Holala ! Il faut que j’écrive ce matin ! Il faut absolument que je trouve quelque chose à dire car je m’aperçois que certains lecteurs commencent à s’intéresser à ce qui se passe ici – je les remercie, au passage, de leurs précieuses interventions – et, je ne voudrais pas qu’ils s’imaginent que mon blog est à l’abandon et qu’ils jettent aux oubliettes le journal-de-lulubie.
Vite, vite vite ! J’implore les neuf muses toutes ensemble d’ouvrir les portes de ma perception et de m’offrir l’inspiration ; fasse qu’elles me donnent l’idée grandiose et sublime d’un merveilleux article à écrire, intéressant et drôle, surprenant et … interactif ! Je pourrais alors aller, le coeur en paix, corriger le dernier paquet de copies qu’il me reste, avant les laborieuses et redoutables corrections du brevet.
Allez les muses, allez ! On s’active un peu ! De quoi puis-je parler ce matin ?

J’ai bien envie d’aborder le problème du permafrost sybérien qui fond à toute vitesse et qui risque d’ici une dizaine d’années de libérer les tonnes de méthane qu’il retient, mais cela risque de déprimer mes lecteurs.

Je pourrais aussi vous raconter, sous forme de journal de bord, les dernières mises au point de la pièce de théâtre que mes élèves joueront ce jeudi 18 juin en soirée ; mais par souci d’anonymat, je veux rester la plus vague possible concernant ma vie de prof !
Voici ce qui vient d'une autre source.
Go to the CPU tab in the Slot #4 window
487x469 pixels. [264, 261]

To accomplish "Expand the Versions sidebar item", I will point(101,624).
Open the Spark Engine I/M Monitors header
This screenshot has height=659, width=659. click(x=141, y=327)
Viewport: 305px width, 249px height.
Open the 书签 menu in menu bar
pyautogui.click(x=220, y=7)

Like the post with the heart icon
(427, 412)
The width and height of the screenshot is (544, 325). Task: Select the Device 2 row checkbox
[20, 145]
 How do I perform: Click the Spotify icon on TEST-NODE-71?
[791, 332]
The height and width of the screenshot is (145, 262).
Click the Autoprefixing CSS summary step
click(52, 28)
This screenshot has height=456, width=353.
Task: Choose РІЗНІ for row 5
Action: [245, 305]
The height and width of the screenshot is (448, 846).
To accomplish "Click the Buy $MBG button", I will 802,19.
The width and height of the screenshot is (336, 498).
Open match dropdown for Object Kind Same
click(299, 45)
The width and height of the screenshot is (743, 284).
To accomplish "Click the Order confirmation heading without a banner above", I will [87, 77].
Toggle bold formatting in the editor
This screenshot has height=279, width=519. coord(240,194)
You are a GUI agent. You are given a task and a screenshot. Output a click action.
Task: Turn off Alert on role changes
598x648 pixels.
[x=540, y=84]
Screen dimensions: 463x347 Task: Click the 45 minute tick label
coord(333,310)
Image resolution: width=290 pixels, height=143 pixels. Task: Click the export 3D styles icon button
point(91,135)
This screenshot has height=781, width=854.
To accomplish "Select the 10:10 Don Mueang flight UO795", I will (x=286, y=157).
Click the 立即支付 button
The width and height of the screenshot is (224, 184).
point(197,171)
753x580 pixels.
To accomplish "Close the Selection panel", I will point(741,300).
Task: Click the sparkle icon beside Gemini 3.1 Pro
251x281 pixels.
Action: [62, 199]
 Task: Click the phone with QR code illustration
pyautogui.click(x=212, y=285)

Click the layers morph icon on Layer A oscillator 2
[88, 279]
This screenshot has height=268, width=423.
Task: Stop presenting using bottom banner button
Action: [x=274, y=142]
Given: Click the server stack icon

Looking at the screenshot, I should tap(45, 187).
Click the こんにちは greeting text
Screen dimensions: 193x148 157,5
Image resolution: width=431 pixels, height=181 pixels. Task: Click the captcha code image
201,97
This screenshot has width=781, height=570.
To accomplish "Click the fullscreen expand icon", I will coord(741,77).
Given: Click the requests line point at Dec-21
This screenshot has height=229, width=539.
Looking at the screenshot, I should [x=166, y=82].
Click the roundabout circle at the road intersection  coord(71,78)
Vous expliquer comment j’ai arrêté de fumer ? les petits plats que j’adore préparer ? le linge qui s’entasse dans la panière ? ma valise à livres qui est loin d’être pleine ? ma maison de campagne et son merveilleux jardin ? les amis qui partent et ceux qui reviennent, malheureusement différents ? le roman que j’ai prévu de reprendre cet été et, si j’en ai le courage et la force, d’achever ? le film les heures de Stephan Daldry que je regarde chaque fois que je déprime ? le qi gong que je pratique depuis quelques mois ? mes animaux de compagnie – mes grands copains ? mon couple qui … bref !

Et puis, je réfléchis, je prends du recul comme on dit et je me rappelle qu’il fut un temps où certains journalistes, certains écrivains étaient payés à la ligne ! L’écriture avait alors pour principale fonction d’être rentable ! Et la plume s’activait copieusement et remplissait laborieusement des pages et des pages.

Après réflexion je m’accorde alors le droit, que dis-je, le privilège officiel, à partir d’aujourd’hui, d’écrire lorsque j’ai véritablement quelque chose à dire ou lorsque j’ai véritablement envie d’écrire. Cela suppose naturellement que certains jours, je n’écrirai pas !

Et je note en article 1 de la constitution du Journal-de-Lulubie :
si tu n’as rien à dire, tais toi ! Le silence est d’or.